==== Document section
In parallel to prescreening, the receptor conformations for ensemble docking were generated by clustering the conformations sampled in the ligand-free protein simulations (Table S1). These simulations were performed with the Desmond-GPU version (Schrödinger Inc.) and analysis for clustering was carried out by the Desmond Trajectory Clustering Tool in Maestro. We chose the clusters of receptor conformations based on the local dynamics of the ligand-binding site (local RMSD), in order to select the most relevant conformations and provide an affordable computational cost for ensemble docking. Clustering was based on heavy-atom RMSD of residues within 4 Å of the ligand-binding site. Only representative conformations of clusters with > 10 members were selected for ensemble docking. We had 2–6 clusters (Table S1) for each protein receptor in this work. Next, the top compounds from prescreening were docked to each of the cluster representative conformations in Glide (Schrödinger Inc.). The best Glide XP score50 and the corresponding pose from all the docking tests of these representative models are considered the ensemble docking score and pose respectively (Table S4). The stability of the complex models from ensemble docking was further evaluated by MD simulations for 120–250 ns with two trajectories for each complex.

Finally, selected complexes with one ligand were setup for cooperative docking (Table S5), which docked the top 10% of compounds from prescreening as the second ligand at the same binding site of each top complex model from ensemble docking by Glide (12 Å for the inner box; 15 Å for the outer box). For example, three clusters were identified for RdRp, and from each cluster a representative structure was used to provide the three structures for ensemble docking. The top complex models with saikosaponin I, macedonoside B, licoricesaponin F3 respectively were employed for cooperative docking (Table S5). Among all these complex models with two ligands bound, the best Glide XP score and the corresponding pose were reported as the cooperative docking results. To evaluate the stability and confirm the cooperativity, these complex models were simulated with two trajectories for 120–250 ns in Desmond, to further understand the potential cooperative binding. The simulations (i.e. RMSD, RMSF, and center of mass distance) were visualized and analyzed using Maestro (version 2020-2), VMD (version 1.9.3), and our in-house Python and Tcl scripts.
========
Tasks -
- 1) List every supplementary table cited in the docking methods passage above.
- 2) Continue the docking methods passage above, starting after its final sentence.
==== Provided data
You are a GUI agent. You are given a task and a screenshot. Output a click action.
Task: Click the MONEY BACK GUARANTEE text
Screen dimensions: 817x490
========
Replies -
- 1) Table S1, Table S4, Table S5

- 2)
System construction and simulation setup of molecular dynamics (MD)

We used MD simulations (i) to sample apo protein conformations for ensemble docking, and (ii) to validate complex structures from ensemble/cooperative docking. All the constructs were prepared in System Builder (Schrödinger Inc.) and relaxed using a multistage protocol which has been described in our previous work51,52. Parameters from the OPLS3e53 force field and the SPC water model54 were assigned.

Our production runs were performed in the NPT ensemble (300 K, 1 bar, Martyna–Tobias–Klein coupling scheme) with a time step of 2 fs in the Desmond MD engine. The particle mesh Ewald technique was used for the electrostatic calculations. Van der Waals and short-range electrostatics were cut off at 9.0 Å. The long-ranged electrostatics was updated every third simulation step. Each construct was simulated with two trajectories for 120–250 ns, and most of the systems showed consistent RMSF (Figure S4), which suggests sufficient sampling within our simulated length. Our total MD sampling reached 16 microseconds, with details provided in Tables S3–S5.